Ten vierde dient het Europees referendum een aanvulling te zijn op nationale ratificaties. Het is grondwettelijk en internationaal-rechtelijk onwenselijk dat nationale ratificaties en parlementaire behandeling verloren zouden gaan door een Europees referendum. Juist in die nationale processen is ruimte voor een uitgebreide, alomvattende en diepgaande analyse van de voorliggende verdragswijziging. Een Europees referendum kan het nationale ratificatieproces ondersteunen doordat het inzicht kan
geven in de overwegingen van de Europese bevolking. Het kan echter niet de plaats van nationale ratificatie innemen.
Reeds bij de ratificatie van het thans afgeronde grondwettelijk verdrag gaan stemmen op om de verscheidene nationale referenda zoveel mogelijk rond hetzelfde moment te laten plaatsvinden. Door referenda in tijd en vraagstelling parallel te laten lopen krijgen deze een Europees karakter. De ideeën die thans circuleren kunnen richtinggevend zijn voor de verdere uitwerking van een Europees referendum. Vanzelfsprekend zal altijd rekening moeten worden gehouden met de nationale constitutionele orde
van de lidstaten en met de verdeling van bevoegdheden binnen die orde.
Procedure
In de slotfase van de IGC bestond geen mogelijkheid de suggestie van een procedure voor een Europees referendum in het verdrag op te nemen. Voor dat kan zal nog verder denkwerk verricht moet worden over de precieze modaliteiten. Bovendien zijn vele lidstaten zelf reeds bezig in hun nationale context te werken aan referenda. Het is zinvol de ervaringen in die referenda te betrekken bij het verdere denken over een Europees referendum.

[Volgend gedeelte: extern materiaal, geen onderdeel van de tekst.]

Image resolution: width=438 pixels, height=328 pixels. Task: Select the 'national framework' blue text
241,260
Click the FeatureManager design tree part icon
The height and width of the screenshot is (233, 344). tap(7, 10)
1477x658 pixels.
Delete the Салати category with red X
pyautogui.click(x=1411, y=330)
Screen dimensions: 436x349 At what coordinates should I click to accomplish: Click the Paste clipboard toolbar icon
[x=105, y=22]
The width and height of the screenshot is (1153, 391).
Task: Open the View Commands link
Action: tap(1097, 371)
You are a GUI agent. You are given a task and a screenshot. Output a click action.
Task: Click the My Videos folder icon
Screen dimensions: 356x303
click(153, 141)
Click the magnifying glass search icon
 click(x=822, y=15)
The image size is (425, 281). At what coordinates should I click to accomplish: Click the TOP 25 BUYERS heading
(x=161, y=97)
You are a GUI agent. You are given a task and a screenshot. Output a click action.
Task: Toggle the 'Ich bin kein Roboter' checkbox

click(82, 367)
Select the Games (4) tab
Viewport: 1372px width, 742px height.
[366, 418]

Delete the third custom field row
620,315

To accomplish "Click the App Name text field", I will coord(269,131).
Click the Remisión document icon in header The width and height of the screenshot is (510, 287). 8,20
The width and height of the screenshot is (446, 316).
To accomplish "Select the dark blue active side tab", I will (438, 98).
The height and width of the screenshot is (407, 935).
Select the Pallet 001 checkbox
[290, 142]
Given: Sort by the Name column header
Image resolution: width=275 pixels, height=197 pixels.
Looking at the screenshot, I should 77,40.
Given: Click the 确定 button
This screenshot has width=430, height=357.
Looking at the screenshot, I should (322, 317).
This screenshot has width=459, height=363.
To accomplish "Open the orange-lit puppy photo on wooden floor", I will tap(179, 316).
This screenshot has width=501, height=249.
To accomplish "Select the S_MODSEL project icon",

De suggestie in de Humboldt-rede geeft een aanzet voor een verdere discussie over een Europees referendum. Deze discussie zal in de komende maanden en jaren zijn beslag moeten krijgen. Dat vertaalt zich niet direct in concrete voorstellen, c.q. concrete besluitvorming. Allereerst zal in de gedachtewisseling moeten blijken of er voldoende draagvlak bestaat voor het verder ontwikkelen van dit idee.
Er zijn verscheidene varianten om in een latere fase een Europees referendum te verankeren. Lidstaten kunnen bijvoorbeeld vrijwillig afspraken maken over een dergelijk initiatief. Er kan sprake zijn van nationale initiatieven, die qua tijd en vraagstelling rekening houden met elkaar. Ook zwaardere varianten, zoals het vastleggen in het Europees verdrag, zijn op termijn denkbaar. In dat geval zal ook gedacht moeten worden over de precieze betrokkenheid van de Europese instellingen bij het
realiseren van een dergelijk initiatief.
Op dat punt zijn we echter nog niet beland. Eerst zal met Europese partners gesproken worden over deze ideeën. Nederland zal op gelegen momenten aandacht vragen voor dit onderwerp. Op die wijze wordt gaandeweg aan gemeenschappelijke visie en draagvlak gebouwd. Het Nederlands voorzitterschap van de Europese Unie biedt daartoe verscheidene mogelijkheden. Tijdens dit voorzitterschap zal dit onderwerp dan ook ter sprake worden gebracht bij passende gelegenheden.
De regering zal vanzelfsprekend de Kamer op gepaste wijze informeren over de vorderingen in dit proces en zal haar inlichten als hierin concrete, verdere stappen worden gezet.